— Прежде чем критиковать, попробуем понять Микеланджело Антониони, это вам не кто-нибудь, это Антониони. Антониони сегодняшней своей кинолентой говорит: любое половое совокупление — акт насилия. Что тут неприемлемого, не пойму. Антониони берёт самый древний и самый естественный из союзов — союз двух людей — мужчины и женщины — семью — и приходит к заключению, что даже в минуты близости, когда люди в месяц раз общаются посредством обнажённых нервов, — даже тогда люди не вместе, даже тогда каждый остаётся в своей оболочке. И раз уж этот союз не есть истинный союз, то как же можно называть одним организмом и единым целым огромное скопление людей, будь то фашистская дивизия или отряд рабочих строителей.
— Зусев, значит, способен в месяц раз общаться посредством обнажённых нервов, какой бешеный темперамент.
— Ты хочешь возразить, Мнацаканян?
— Сейчас, Георгий Константинович. Группу птиц на их языке как называют, Максуд?
— Стая.

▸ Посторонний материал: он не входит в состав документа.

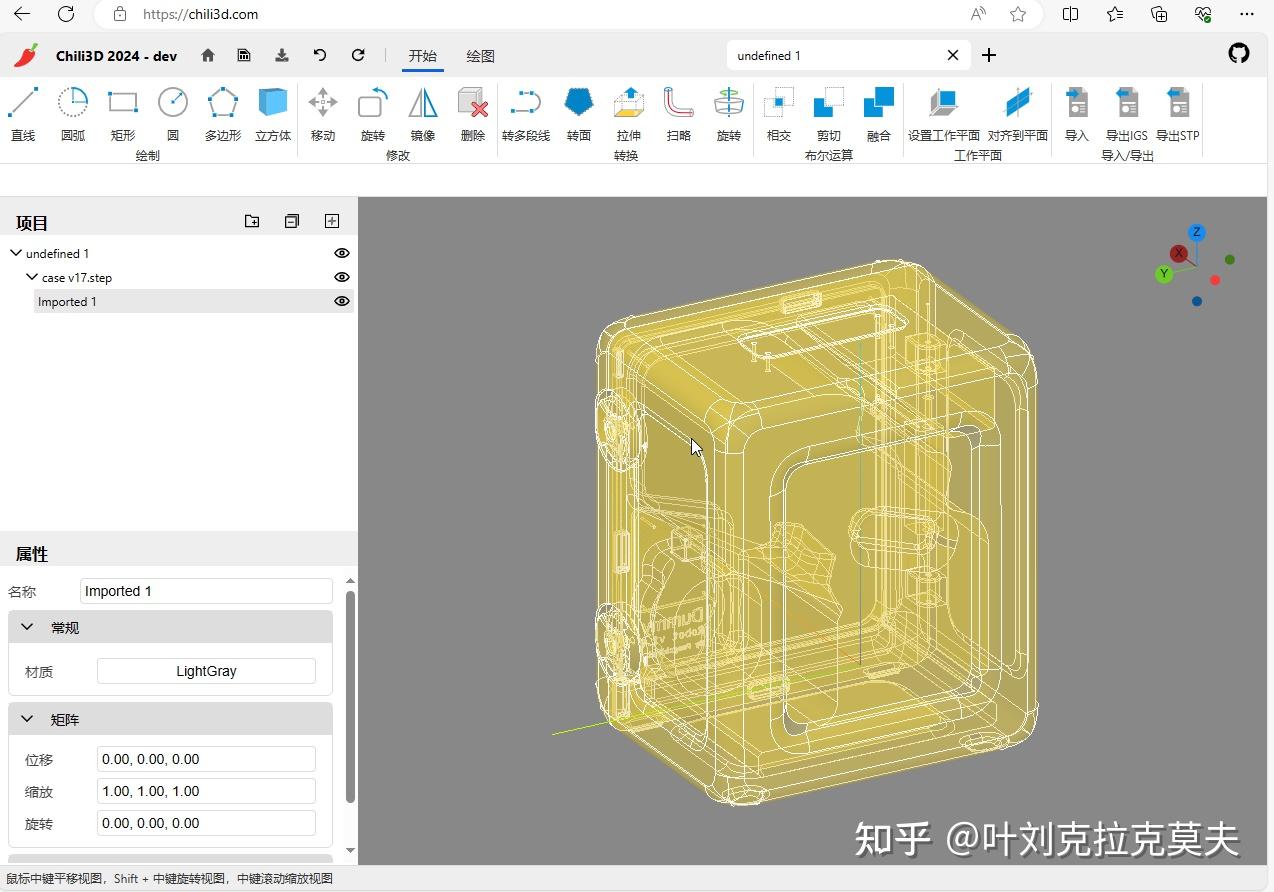Select the 圆弧 (Arc) tool
Viewport: 1274px width, 892px height.
pos(71,110)
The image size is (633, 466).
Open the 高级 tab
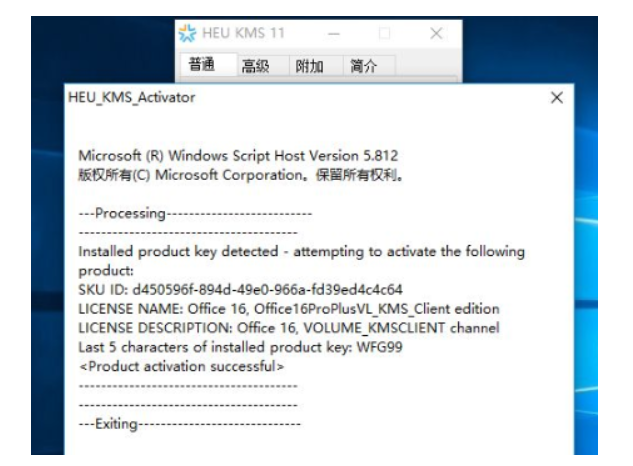(255, 66)
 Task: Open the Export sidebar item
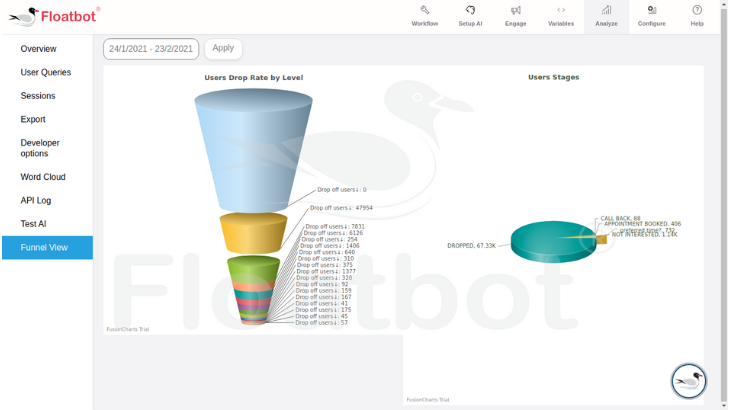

Группа птиц — это стая.
«А как же птицы, живущие врозь, каждый в своём гнезде, в своём болоте, каждый сам по себе, — как же они образуют стаю перед тем, как улететь в Египет», — произнёс он в уме по-армянски и встал, чтобы перевести самого себя.
— А как же птицы, живущие врозь, каждый в своём гнезде, в своём болоте, каждый сам по себе, как же они образуют стаю, готовясь к… — он, то есть я, не нашёл в русском языке обозначения слова «перелёт», — как говорят про птиц, собирающихся переместиться?
— Ты хочешь сказать — готовясь к перелёту?
— К перелёту, да. Спасибо.
— Готовящаяся к перелёту стая, — медленно, почти по слогам произнёс Юнгвальд-Зусев, — собирательное целое, состоящее из разрозненных единиц. Каждая отдельная единица из этой стаи боится неизвестности, каждая единица хочет быть сильной перед лицом неизвестности. И образуется сильная стая, состоящая из слабых единиц. Но это сумма единиц, это не единый организм, не одно целое, поскольку в стае каждая птица существует сама по себе и замкнута в себе. Правильно я говорю?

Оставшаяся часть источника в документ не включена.